Bug #2565 | subselect poor performance (shockingly) | ||
---|---|---|---|
Submitted: | 29 Jan 2004 17:14 | Modified: | 18 Feb 2004 3:41 |
Reporter: | Carson Battlelite | Email Updates: | |
Status: | Not a Bug | Impact on me: | |
Category: | MySQL Server | Severity: | S1 (Critical) |
Version: | 4.1.1 and above | OS: | ANY PLATFORM |
Assigned to: | Oleksandr Byelkin | CPU Architecture: | Any |
[29 Jan 2004 17:14]
Carson Battlelite
[2 Feb 2004 15:35]
Carson Battlelite
Have tested this on Windows 2000 - same performance problems
[2 Feb 2004 16:10]
Carson Battlelite
generates three data files and an sql file to load the data
Attachment: buggy.pl (text/plain), 2.21 KiB.
[2 Feb 2004 16:10]
Carson Battlelite
I grabbed 4.1.1a-alpha-nt and had the same performance problems - generated from buggy.pl I will attempt to add buggy.pl to the files so that people don't have to cut and paste
[2 Feb 2004 16:18]
Carson Battlelite
I have found that rewriting the query not to use subqueries performs just as badly i.e. SELECT count(*) FROM sess s, inf i, act a WHERE s.id = i.session_id AND i.action_id = a.id and a.code = 'GOOD'
[18 Feb 2004 3:41]
Oleksandr Byelkin
Thank you for bugreport, it was really helpful to testing subqueries performance! Of course list of constants will be faster then using tables (especially because MySQL sort constants before serching). I think subqueries should be compared with JOINs in this case to be identical. If this query will be rewriten with JOINs it will be slowly then subquery.
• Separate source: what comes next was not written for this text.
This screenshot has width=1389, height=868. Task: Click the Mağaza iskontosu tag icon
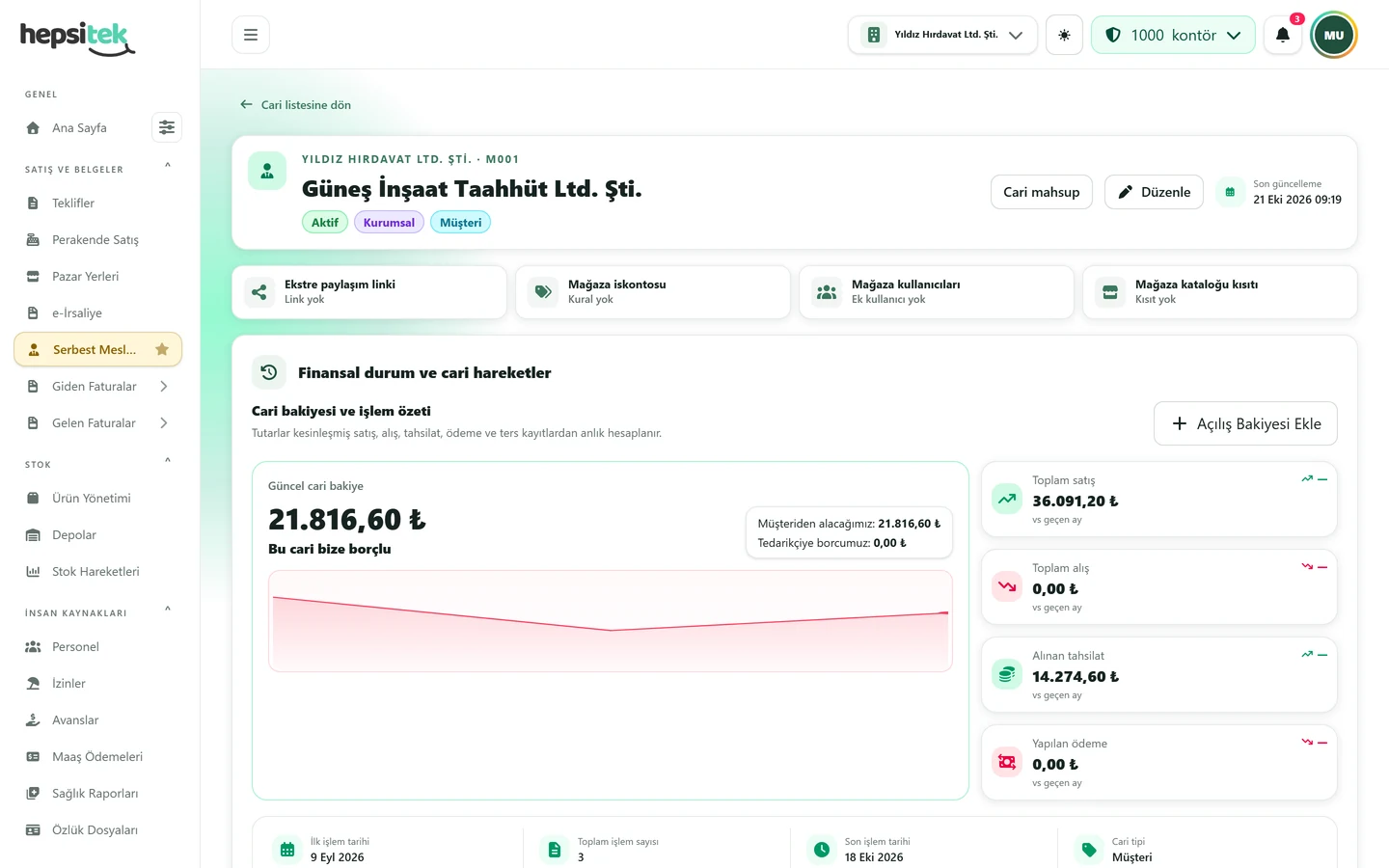point(543,292)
I have tested following 2 queries: SELECT count(*) FROM sess s, inf i WHERE s.id = i.session_id AND i.action_id IN (SELECT id FROM act WHERE code = 'GOOD'); results are (sec.) 7.43, 9.04, 8.33, 8.07 SELECT count(*) FROM sess s, inf i, act WHERE s.id = i.session_id AND i.action_id = act.id and act.code = 'GOOD' results are (sec.) 9.01, 9.58, 9.66, 10.24 i.e. subquery is faster then join in this case (because of special optimisation for subqueries like "value IN (SELECT key_field FROM single_table WHERE some_conditions)" because such subqueries are widely used. In some of 5.x version we plan to add optimisation for IN subqueries with hash tables and in this case it will be about same performance as constant list. But you can't compare constant list with subquery, because: 1. subqery you can use everywere, constant list only if you completely sure that query with constants fit in maximum length of command 2. for subqueries all tables locked at one moment (or it will be done alwais as one transaction), for variant with constant and autocommit mode you can get inconsistent results, because tables can be changed between 2 queries (it is not important for you application as I understand but it is still argument :)